Just when you thought you had maxed out on all things pandemic, Elizabeth Strout arrives with, yes, a pandemic novel. The Pulitzer Prize-winning Portland author reprises her Lucy Barton character to convert the grimmest period in our recent past into something triumphant and hopeful.
“Lucy by the Sea” opens as COVID is making its way around the world, and few people know what to make of it. William Gerhardt, ex-husband and latter-day friend of Lucy Barton, is a scientist who grasps the impending danger. He serves as a one-man CDC, issuing guidelines and mandates to family and friends. His goal, simply put, is to save Lucy and their daughters, by getting them out of New York City.

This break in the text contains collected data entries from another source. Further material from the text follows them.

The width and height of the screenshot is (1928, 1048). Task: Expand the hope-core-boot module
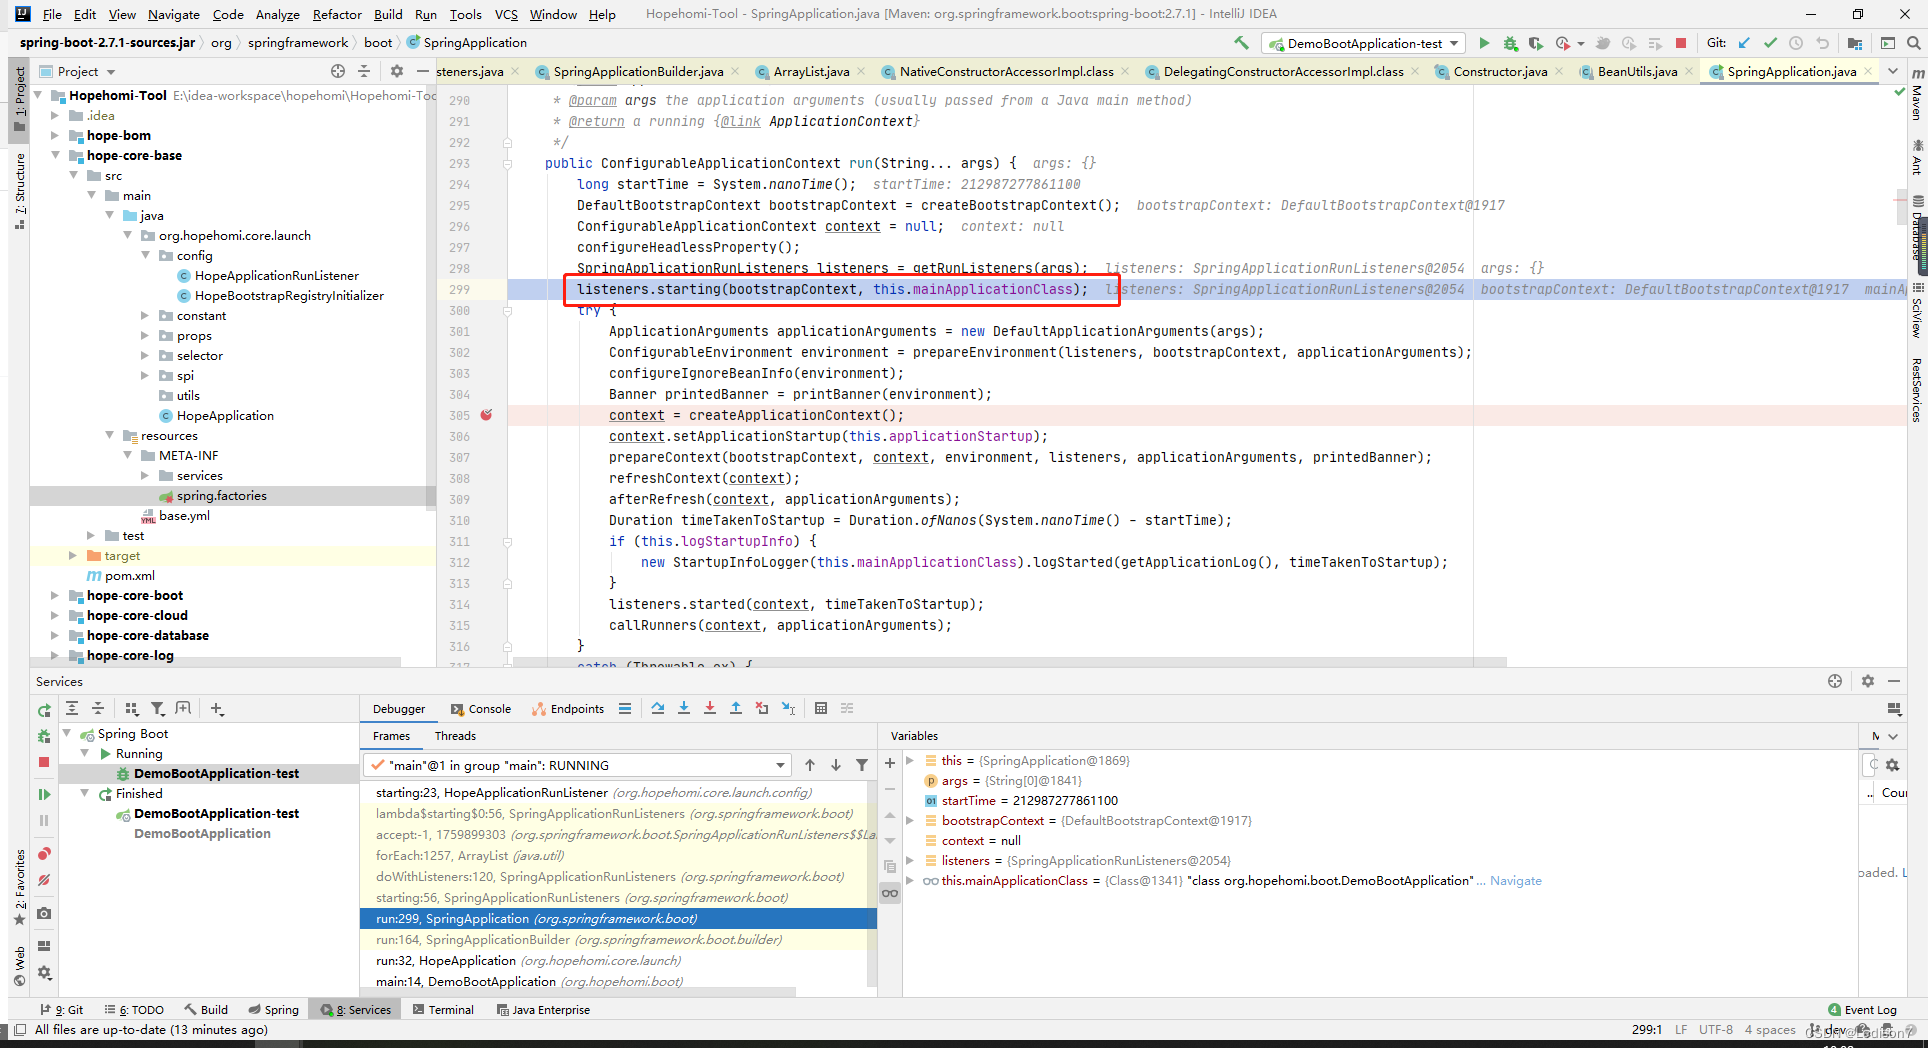click(x=55, y=595)
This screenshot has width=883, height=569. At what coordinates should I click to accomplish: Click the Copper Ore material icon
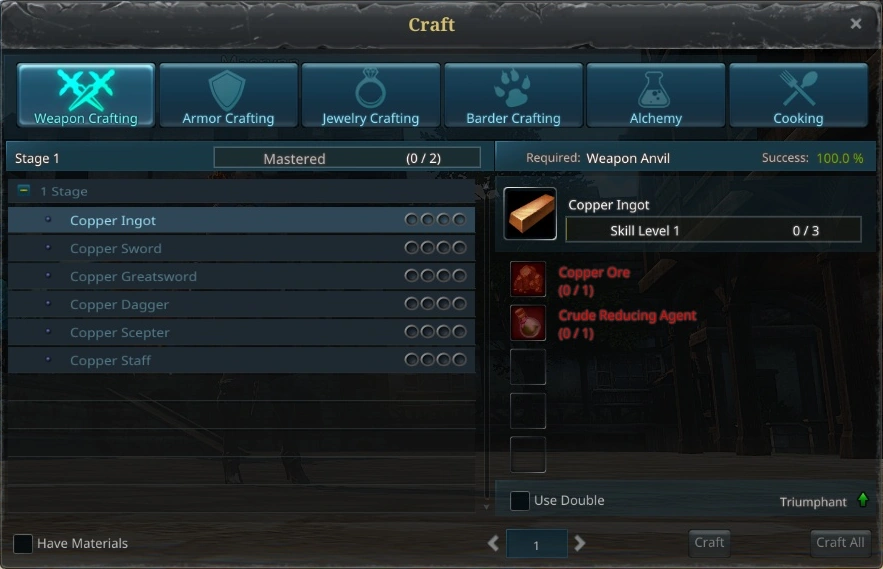[x=528, y=279]
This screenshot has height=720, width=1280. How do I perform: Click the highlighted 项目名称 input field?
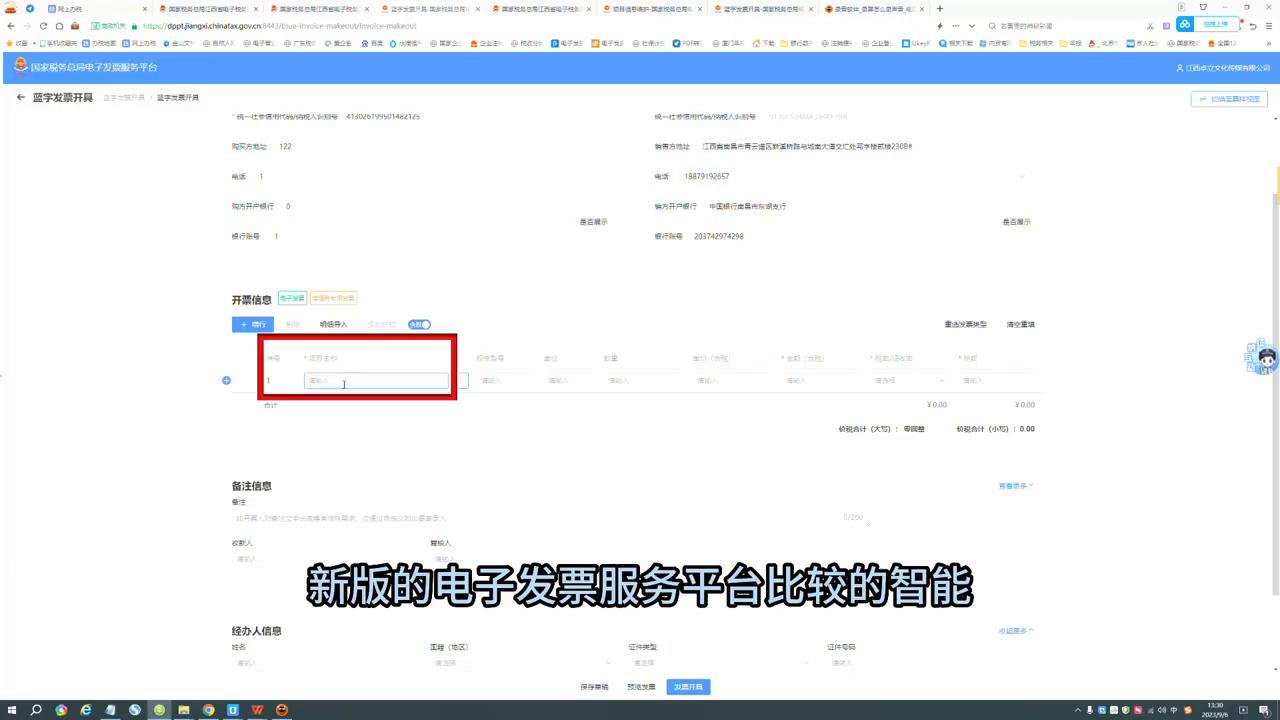pyautogui.click(x=375, y=380)
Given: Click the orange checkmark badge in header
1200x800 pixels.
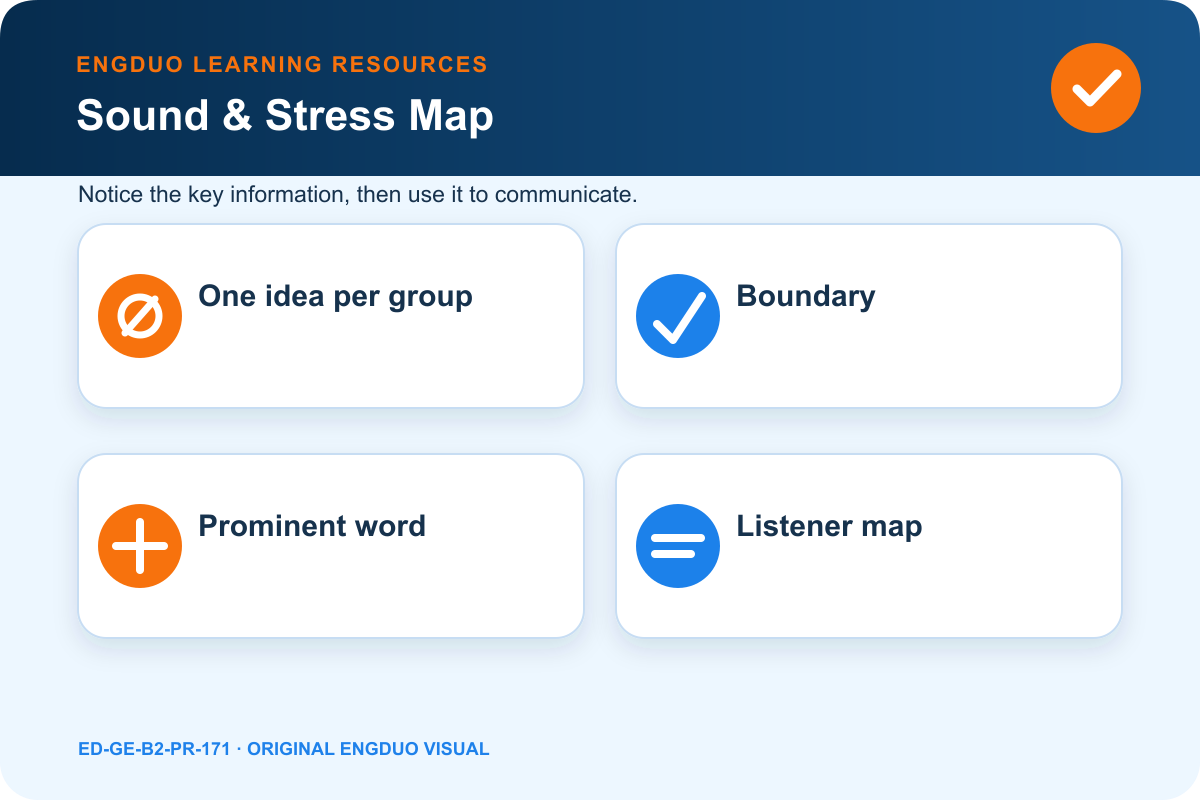Looking at the screenshot, I should coord(1096,88).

“Lucy, I’m picking you up and we’re leaving,” William says. They’re heading to Maine, where he has rented a house overlooking the water to ride out the pandemic. And so begins Strout’s journey, via Lucy and clan, through the upside-down world we’ve all inhabited these last few years.
Lucy, a recent widow and bestselling novelist, has just finished a national book tour and abruptly cancels the European leg of her trip. It’s winter of 2020, during the lockdown, and she finds herself in Maine, alone with William, unable to read or write. She feels a sense of loss, and of being lost, of normal routines upended, and strange new habits springing up. This was the period of full-blown COVID craziness – of wiping down the mail and sanitizing the groceries.
Lucy’s days are formless and disorienting. She goes for frequent walks alone, or with William, sometimes with her new friend, Bob Burgess, who admires her books. Lucy and William go for aimless drives; occasionally they visit new friends, always outdoors, people spread six feet apart and masked.
“We played Parcheesi a few times, and I kept thinking: I can’t wait for this to end. Meaning the game. Meaning all of it,” Lucy says.
Of course they’re in contact remotely, digitally, with their grown-up kids and assorted friends and family, who supply ample drama from infidelities to miscarriages. Some far-flung relatives flout COVID protocols, with dire consequences. Others fall ill, regardless of precautions. Still, amid so much difficult news is the growing affinity between William and his half-sister, Lois, who meet up in Maine. Their late-in-life kinship comforts them both.
Over the course of Strout’s four-part Amgash series, she has portrayed Lucy in multiple settings, over many decades. (“Oh William!” – published in 2021 and part of that series – was recently shortlisted for a Booker Prize.) Even so, the deprivations of Lucy’s childhood remain the backdrop for everything else. Perhaps not surprisingly, the ever fretful Lucy rises to the occasion of the pandemic, as if by reflex. With everyone suddenly in the same boat, in a sea of endless not knowing, Lucy is no longer unique in her neediness. Her often halting narration no longer seems so halting.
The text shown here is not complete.